In the morning, Brawner explained the program by means of PowerPoint and audience interaction. The afternoon was devoted to four different groups of Fusion students on the field—two in Africa, one in North Africa and one in Israel—speaking by means of Internet café computer hookups. Three of the four groups are ministering in closed countries that cannot be identified for security reasons.
Brawner was disappointed with the technical glitches that extended the allotted time by about 15 minutes. He admitted that what he was attempting to do was hard. Overall, though, the former Army Ranger was pleased with how the process of linking to the students just as they are, in the uttermost parts of the earth, helped personalize the symposium.
“Maybe next time we’ll just talk to one group instead of trying to pan across the whole continent,” he said. “That’s not easy.”
As Fusion matures, it keeps on growing from the pilot project that was launched in January 2005 with two students. The first full program began in the fall of last year; the second class of Fusion students is now preparing to graduate May 18.
In the April 19 meeting, a Fusion Ethos was introduced to a group of leaders that included youth pastors, denominational workers, seminary faculty, the state Woman’s Missionary Union president and others.
“We are broadening, or intensifying, the mission,” Brawner said. “The Fusion Ethos is the core values that drive a Fusion graduate—that they will serve the body of Christ, that they will lead the lost to Christ, they’ll exemplify Christ, that they’ll go to the nations to proclaim Christ and give (their) life for the cause of Christ.”
Brawner did not merely invent his core values because he needed them to go with his activity. Rather, these are the core values he has had since he converted in 1987, he said. Now he senses it is important to put these concepts down on paper for the purpose of leadership training—including the practice of “Die Well!” which is the unofficial Fusion motto.

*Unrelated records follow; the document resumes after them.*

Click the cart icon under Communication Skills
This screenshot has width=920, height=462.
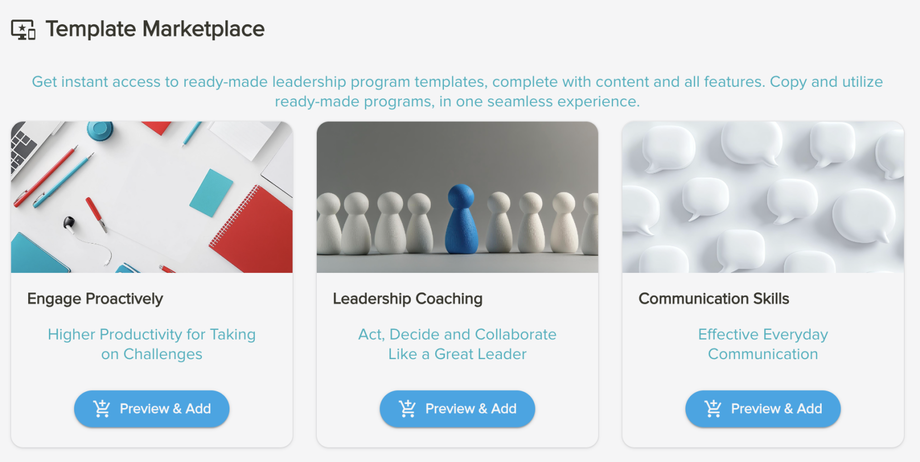click(x=713, y=408)
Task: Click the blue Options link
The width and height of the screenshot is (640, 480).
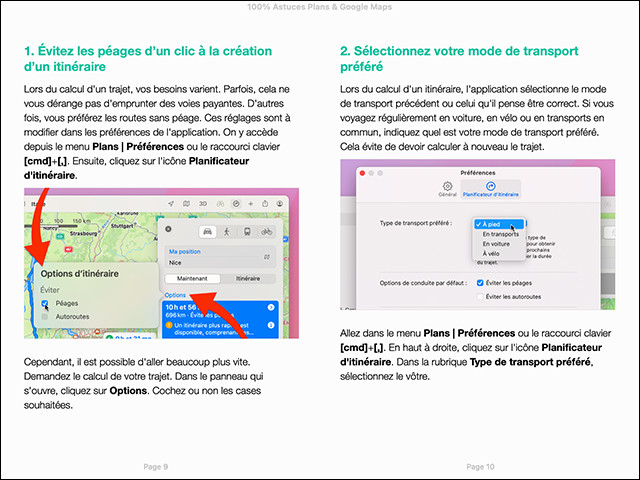Action: [175, 295]
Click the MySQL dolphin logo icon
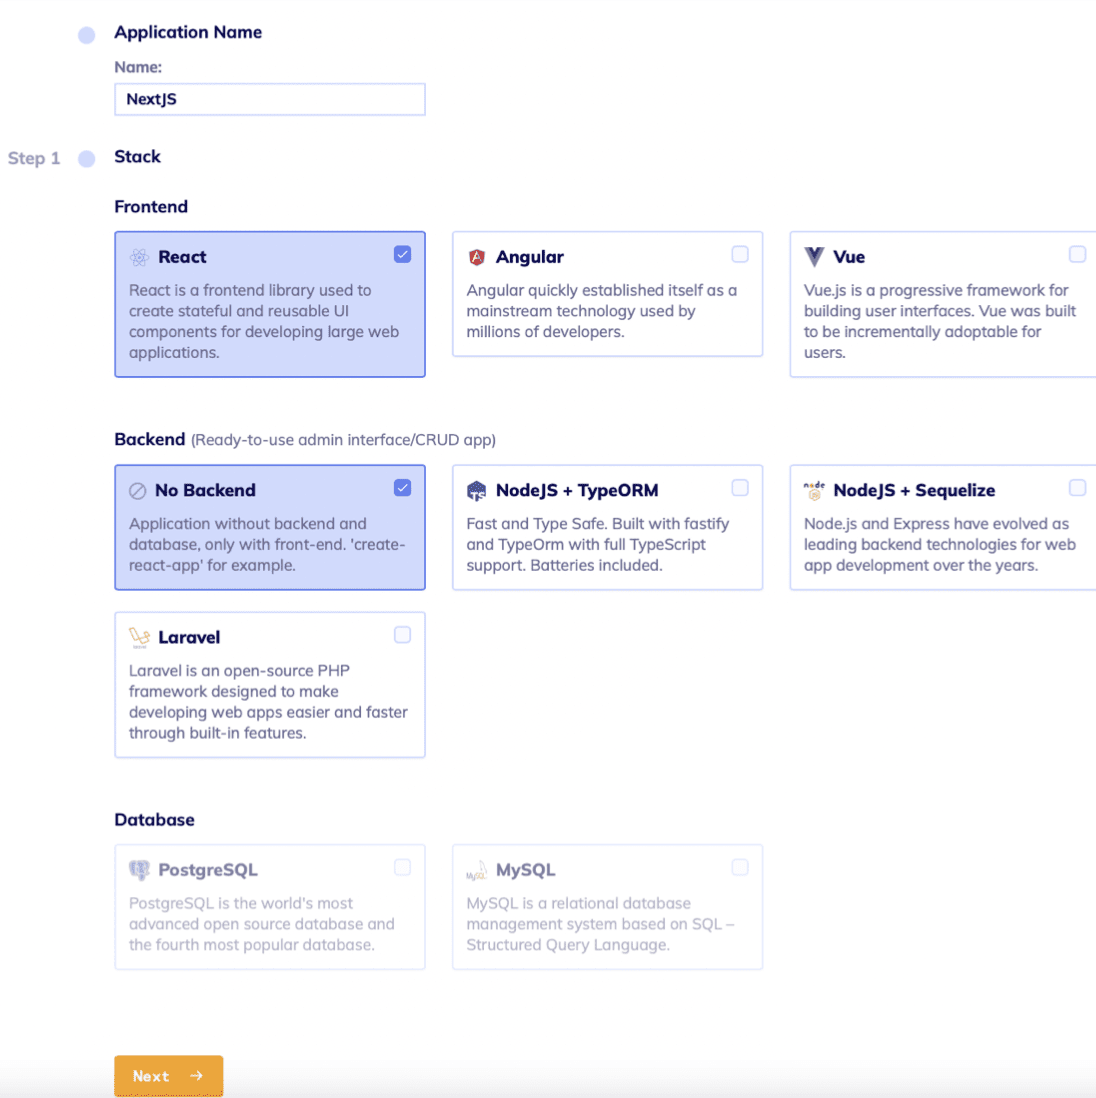This screenshot has height=1098, width=1096. coord(477,870)
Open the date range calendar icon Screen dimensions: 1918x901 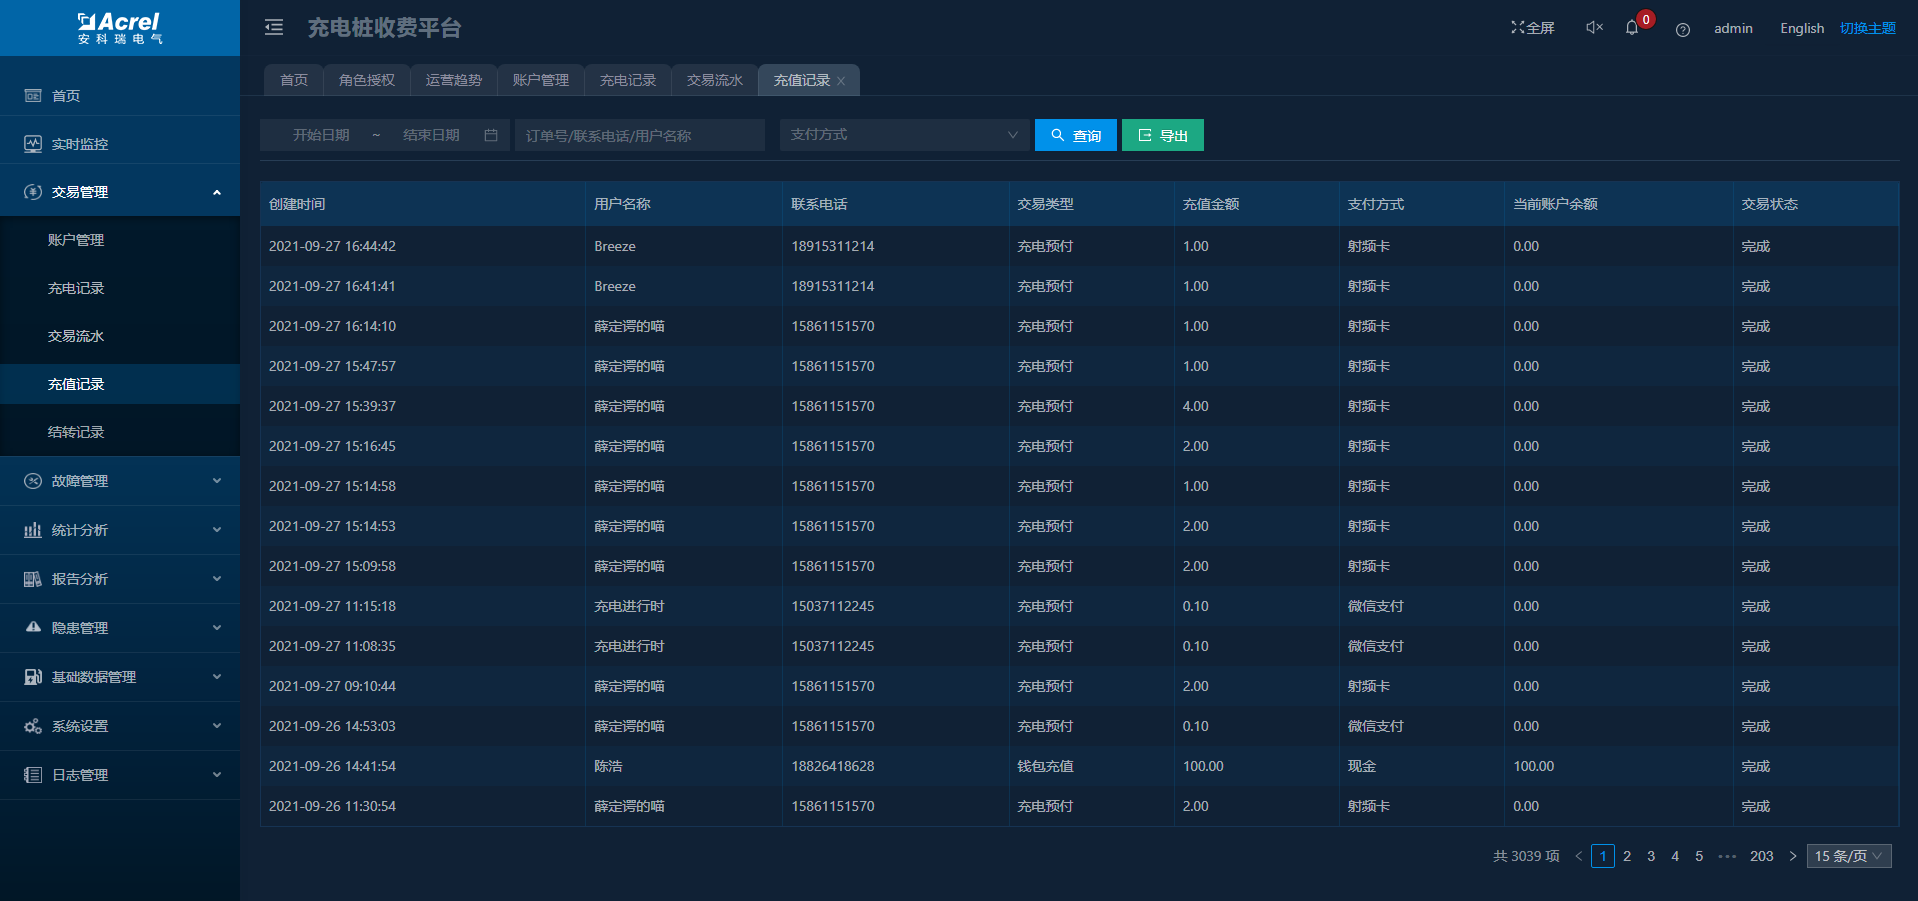(491, 135)
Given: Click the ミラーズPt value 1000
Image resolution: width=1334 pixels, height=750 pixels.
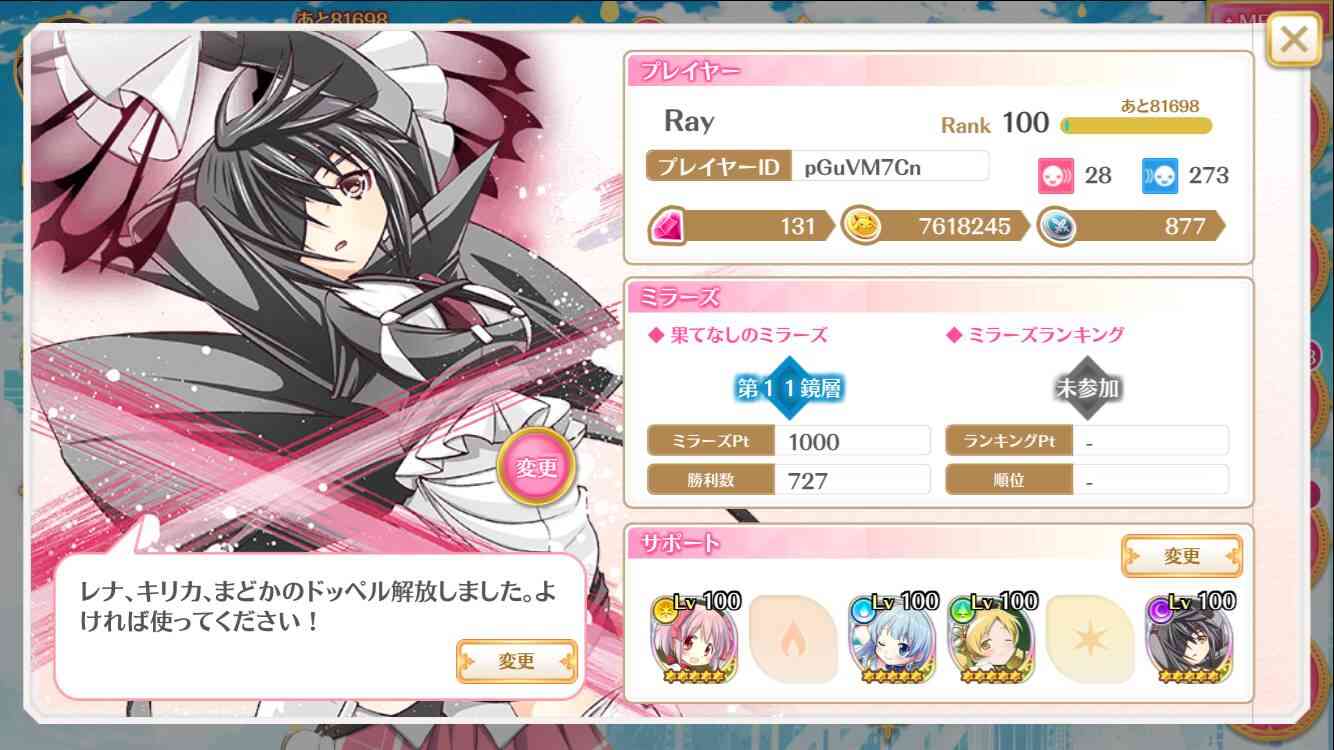Looking at the screenshot, I should click(853, 441).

“I would like to look at it as honing a knife,” he said. “You start off with this block of metal, and you shave it down, and then finally you start putting an edge on it. This is what that is. This is adding the sharper edge to the knife.”
A military mindset is not a requirement for a Fusion student, but it sure does help. Military terminology is a big part of Brawner’s approach to ministry, but it would be a mistake to characterize him as purely gung-ho with no seminary nuances. Endurance, perseverance and overcoming in the Christian life are all taught through the life experiences of Fusion.
“Discipline without direction is drudgery,” Brawner said. “What we’re trying to pull out of this program is not soldiers to go to fight a war but young Christian soldiers who will serve the cause of Christ.”
The goal of Fusion, Brawner continued, is to develop a sense of discipline, training and direction as a blend that would pertain to a calling on a young man or woman’s life. In the process, the student discovers that his or her life must count for something besides self.
“It’s been such an opportunity,” said one Fusion leader in North Africa, speaking to the April 19 group by means of Internet microphone and camera. “I couldn’t have asked for anything better as a leadership experience.”